**Work task**
Find the line with "Task: Click the speech" in the records below. Output exactly from there until after the line with "Image resolution: width=1568", without pictures.

**Provided material**
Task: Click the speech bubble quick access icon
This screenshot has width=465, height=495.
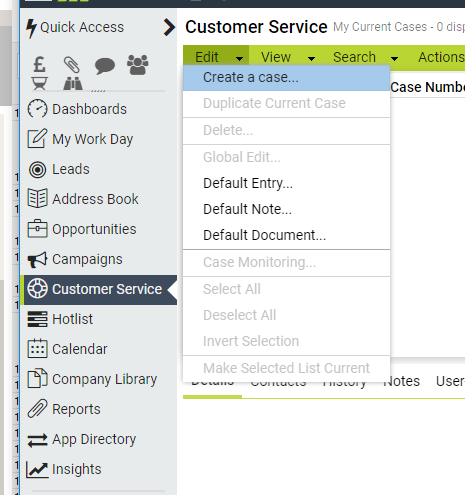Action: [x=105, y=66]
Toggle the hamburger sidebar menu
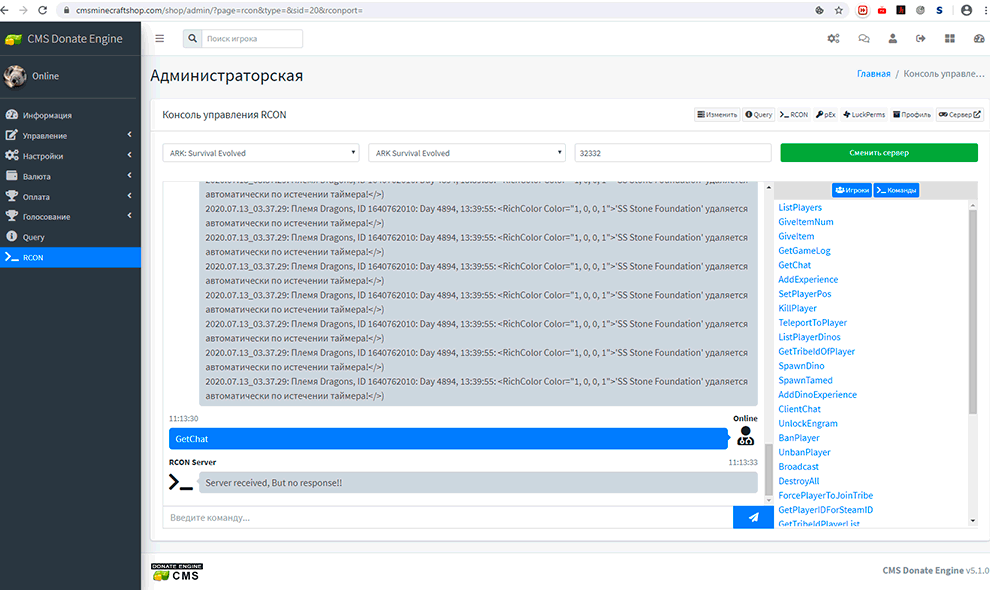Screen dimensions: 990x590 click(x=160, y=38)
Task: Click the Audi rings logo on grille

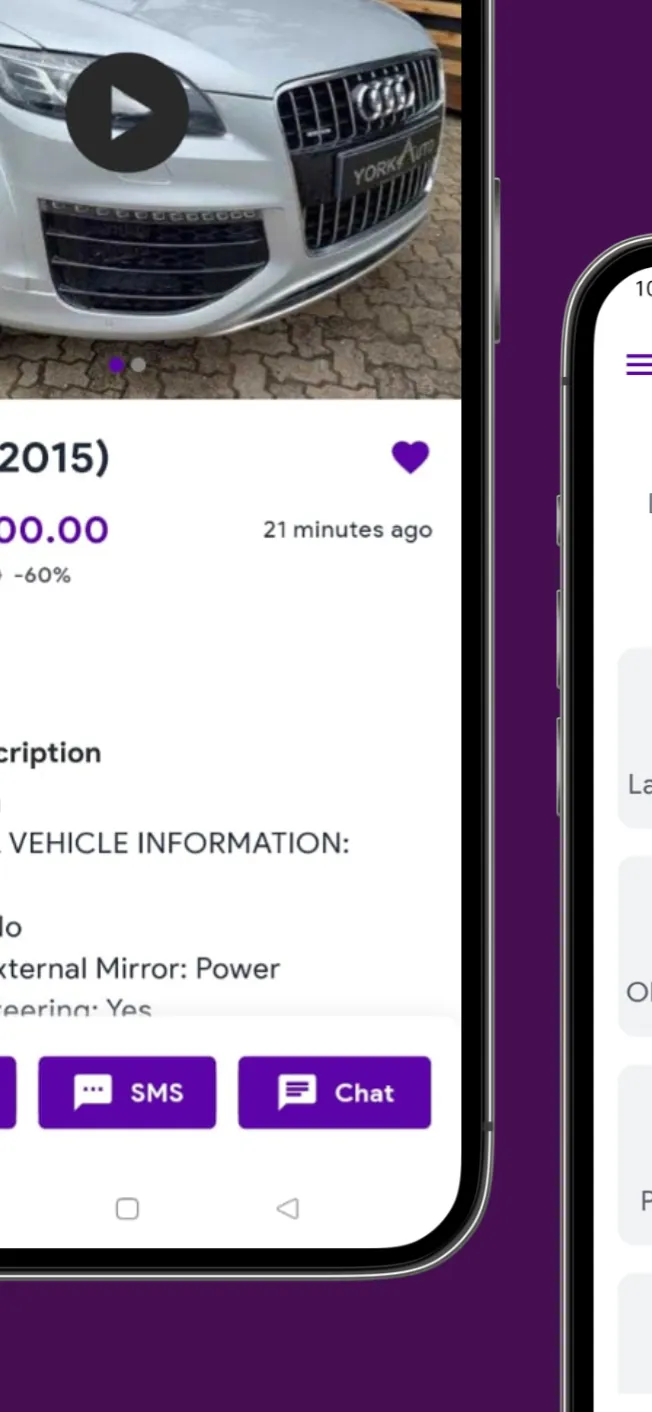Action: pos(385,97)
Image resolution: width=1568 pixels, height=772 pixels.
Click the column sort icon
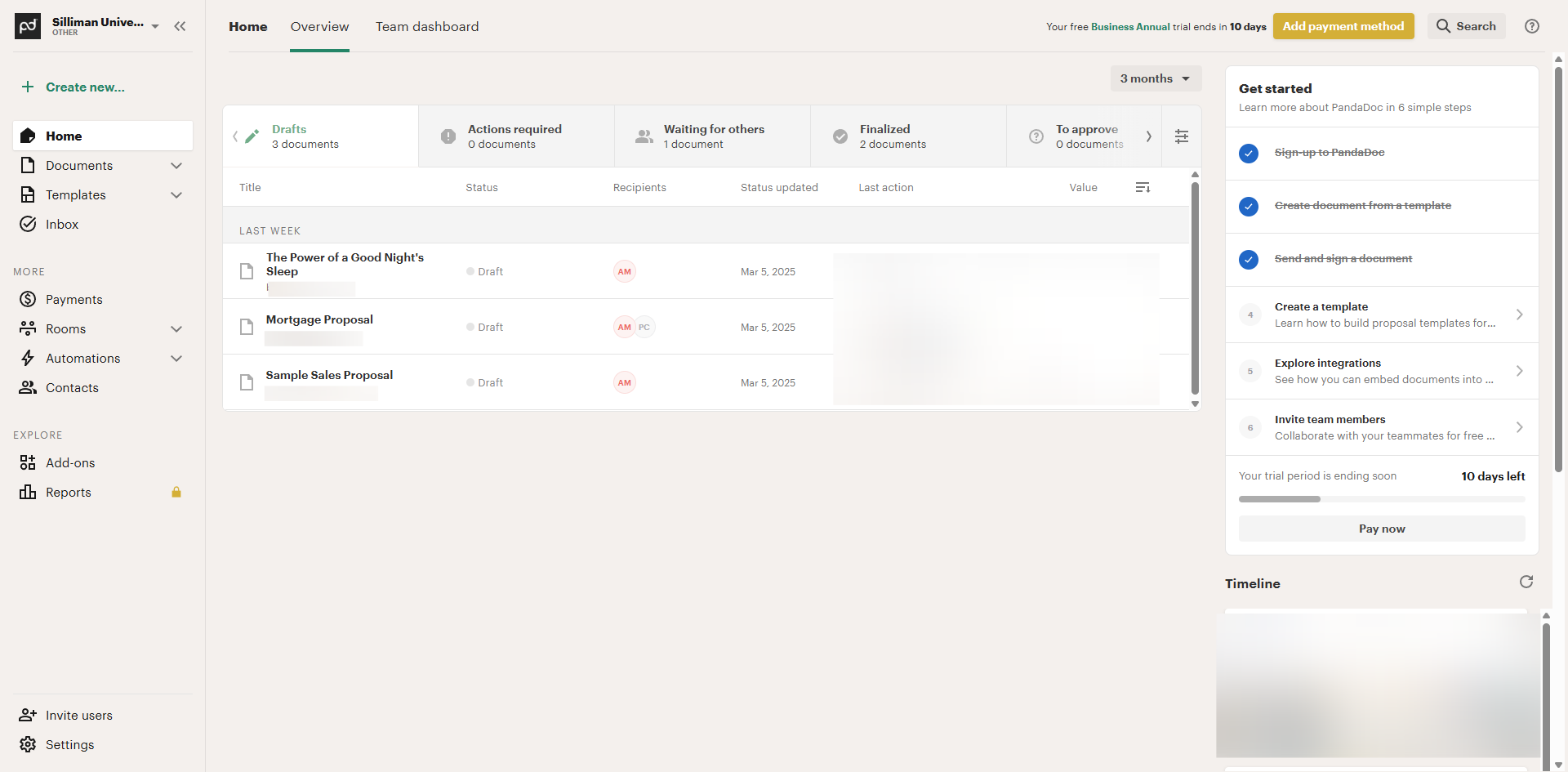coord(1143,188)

--

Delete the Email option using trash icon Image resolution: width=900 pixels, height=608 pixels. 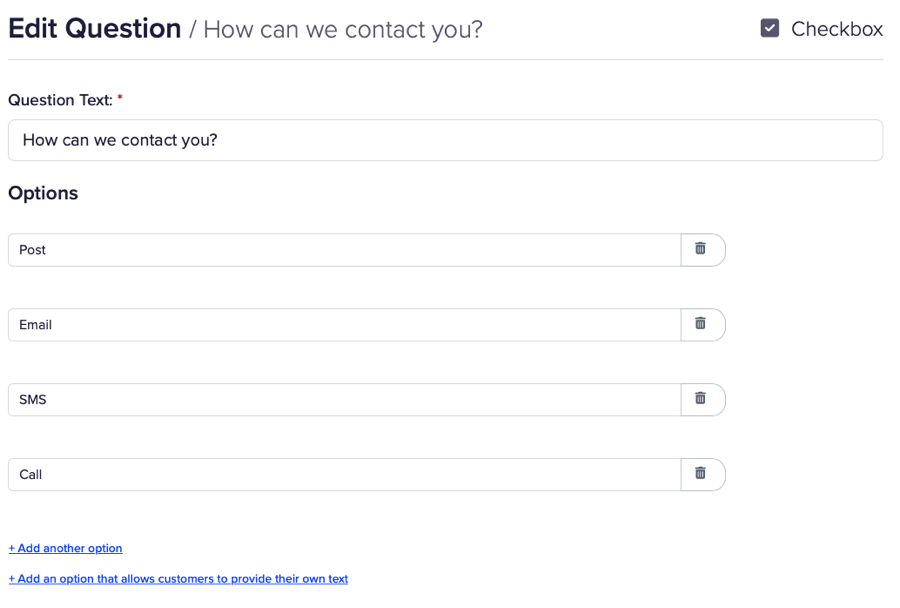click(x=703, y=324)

**Response area**
Task: Click the speech bubble quick access icon
This screenshot has width=465, height=495.
Action: [x=105, y=66]
Toggle the hamburger sidebar menu
Screen dimensions: 990x590 click(x=160, y=38)
Task: Click the Audi rings logo on grille

Action: pos(385,97)
Image resolution: width=1568 pixels, height=772 pixels.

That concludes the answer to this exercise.